◆ **EXERCISE AIM**: What the task needs is the data below, written out verbatim.

◆ **GIVEN ENTRIES**:
*** Block opens ***

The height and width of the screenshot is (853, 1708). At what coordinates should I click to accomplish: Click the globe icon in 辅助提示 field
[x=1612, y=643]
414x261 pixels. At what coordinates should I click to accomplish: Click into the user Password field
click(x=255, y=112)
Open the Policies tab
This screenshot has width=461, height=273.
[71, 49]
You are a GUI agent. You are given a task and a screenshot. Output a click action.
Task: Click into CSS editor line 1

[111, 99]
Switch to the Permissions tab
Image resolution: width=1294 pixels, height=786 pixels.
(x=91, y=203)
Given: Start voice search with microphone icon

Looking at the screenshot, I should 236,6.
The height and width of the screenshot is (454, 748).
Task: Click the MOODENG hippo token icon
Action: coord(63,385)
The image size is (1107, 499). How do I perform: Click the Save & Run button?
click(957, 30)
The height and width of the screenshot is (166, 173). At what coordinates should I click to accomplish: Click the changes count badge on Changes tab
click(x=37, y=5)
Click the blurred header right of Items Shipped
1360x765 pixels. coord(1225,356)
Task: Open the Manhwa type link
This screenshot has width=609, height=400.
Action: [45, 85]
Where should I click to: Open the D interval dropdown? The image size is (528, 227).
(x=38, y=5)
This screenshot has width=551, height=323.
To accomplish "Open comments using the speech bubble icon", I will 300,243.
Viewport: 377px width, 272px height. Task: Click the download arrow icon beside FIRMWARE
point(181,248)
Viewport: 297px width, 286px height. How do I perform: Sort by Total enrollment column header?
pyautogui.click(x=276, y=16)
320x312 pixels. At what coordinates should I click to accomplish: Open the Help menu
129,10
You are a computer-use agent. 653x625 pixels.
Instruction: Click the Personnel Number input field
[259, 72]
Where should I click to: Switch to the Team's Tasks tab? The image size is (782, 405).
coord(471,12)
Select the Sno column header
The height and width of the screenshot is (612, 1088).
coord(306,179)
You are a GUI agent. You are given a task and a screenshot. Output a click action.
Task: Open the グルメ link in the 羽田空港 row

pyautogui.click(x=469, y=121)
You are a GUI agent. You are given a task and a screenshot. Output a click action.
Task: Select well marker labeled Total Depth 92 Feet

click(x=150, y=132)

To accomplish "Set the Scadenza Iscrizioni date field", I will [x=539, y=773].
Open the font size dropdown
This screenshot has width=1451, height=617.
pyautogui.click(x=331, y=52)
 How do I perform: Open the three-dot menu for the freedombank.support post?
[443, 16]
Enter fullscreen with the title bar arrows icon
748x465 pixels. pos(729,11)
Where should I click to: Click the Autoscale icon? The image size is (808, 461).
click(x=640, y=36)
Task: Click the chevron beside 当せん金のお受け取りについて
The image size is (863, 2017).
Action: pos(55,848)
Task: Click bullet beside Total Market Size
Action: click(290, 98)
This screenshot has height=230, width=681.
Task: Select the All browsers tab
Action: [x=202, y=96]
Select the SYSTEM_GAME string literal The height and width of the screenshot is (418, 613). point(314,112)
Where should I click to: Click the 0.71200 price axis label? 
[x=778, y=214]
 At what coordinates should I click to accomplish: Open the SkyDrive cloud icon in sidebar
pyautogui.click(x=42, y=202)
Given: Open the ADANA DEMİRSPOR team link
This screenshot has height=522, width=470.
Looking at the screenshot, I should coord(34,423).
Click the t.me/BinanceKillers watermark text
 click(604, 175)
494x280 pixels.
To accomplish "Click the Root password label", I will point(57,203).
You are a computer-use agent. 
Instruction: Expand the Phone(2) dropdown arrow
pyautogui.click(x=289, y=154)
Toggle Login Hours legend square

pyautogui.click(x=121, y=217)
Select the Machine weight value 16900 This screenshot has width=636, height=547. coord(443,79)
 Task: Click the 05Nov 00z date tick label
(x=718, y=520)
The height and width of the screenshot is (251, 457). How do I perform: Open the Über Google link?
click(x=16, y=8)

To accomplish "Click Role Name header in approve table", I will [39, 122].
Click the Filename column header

*** Block closes ***

◆ **RESULT OF THE EXERCISE**:
The height and width of the screenshot is (853, 1708). At what coordinates should I click to accomplish: Click the globe icon in 辅助提示 field
[x=1612, y=643]
414x261 pixels. At what coordinates should I click to accomplish: Click into the user Password field
click(x=255, y=112)
Open the Policies tab
This screenshot has width=461, height=273.
[71, 49]
You are a GUI agent. You are given a task and a screenshot. Output a click action.
Task: Click into CSS editor line 1

[111, 99]
Switch to the Permissions tab
Image resolution: width=1294 pixels, height=786 pixels.
(x=91, y=203)
Given: Start voice search with microphone icon

Looking at the screenshot, I should 236,6.
The height and width of the screenshot is (454, 748).
Task: Click the MOODENG hippo token icon
Action: coord(63,385)
The image size is (1107, 499). How do I perform: Click the Save & Run button?
click(957, 30)
The height and width of the screenshot is (166, 173). At what coordinates should I click to accomplish: Click the changes count badge on Changes tab
click(x=37, y=5)
Click the blurred header right of Items Shipped
1360x765 pixels. coord(1225,356)
Task: Open the Manhwa type link
This screenshot has width=609, height=400.
Action: [45, 85]
Where should I click to: Open the D interval dropdown? The image size is (528, 227).
(x=38, y=5)
This screenshot has width=551, height=323.
To accomplish "Open comments using the speech bubble icon", I will 300,243.
Viewport: 377px width, 272px height. Task: Click the download arrow icon beside FIRMWARE
point(181,248)
Viewport: 297px width, 286px height. How do I perform: Sort by Total enrollment column header?
pyautogui.click(x=276, y=16)
320x312 pixels. At what coordinates should I click to accomplish: Open the Help menu
129,10
You are a computer-use agent. 653x625 pixels.
Instruction: Click the Personnel Number input field
[259, 72]
Where should I click to: Switch to the Team's Tasks tab? The image size is (782, 405).
coord(471,12)
Select the Sno column header
The height and width of the screenshot is (612, 1088).
coord(306,179)
You are a GUI agent. You are given a task and a screenshot. Output a click action.
Task: Open the グルメ link in the 羽田空港 row

pyautogui.click(x=469, y=121)
You are a GUI agent. You are given a task and a screenshot. Output a click action.
Task: Select well marker labeled Total Depth 92 Feet

click(x=150, y=132)

To accomplish "Set the Scadenza Iscrizioni date field", I will [x=539, y=773].
Open the font size dropdown
This screenshot has width=1451, height=617.
pyautogui.click(x=331, y=52)
 How do I perform: Open the three-dot menu for the freedombank.support post?
[443, 16]
Enter fullscreen with the title bar arrows icon
748x465 pixels. pos(729,11)
Where should I click to: Click the Autoscale icon? The image size is (808, 461).
click(x=640, y=36)
Task: Click the chevron beside 当せん金のお受け取りについて
The image size is (863, 2017).
Action: pos(55,848)
Task: Click bullet beside Total Market Size
Action: click(290, 98)
This screenshot has height=230, width=681.
Task: Select the All browsers tab
Action: [x=202, y=96]
Select the SYSTEM_GAME string literal The height and width of the screenshot is (418, 613). point(314,112)
Where should I click to: Click the 0.71200 price axis label? 
[x=778, y=214]
 At what coordinates should I click to accomplish: Open the SkyDrive cloud icon in sidebar
pyautogui.click(x=42, y=202)
Given: Open the ADANA DEMİRSPOR team link
This screenshot has height=522, width=470.
Looking at the screenshot, I should coord(34,423).
Click the t.me/BinanceKillers watermark text
 click(604, 175)
494x280 pixels.
To accomplish "Click the Root password label", I will point(57,203).
You are a computer-use agent. 
Instruction: Expand the Phone(2) dropdown arrow
pyautogui.click(x=289, y=154)
Toggle Login Hours legend square

pyautogui.click(x=121, y=217)
Select the Machine weight value 16900 This screenshot has width=636, height=547. coord(443,79)
 Task: Click the 05Nov 00z date tick label
(x=718, y=520)
The height and width of the screenshot is (251, 457). How do I perform: Open the Über Google link?
click(x=16, y=8)

To accomplish "Click Role Name header in approve table", I will [39, 122].
Click the Filename column header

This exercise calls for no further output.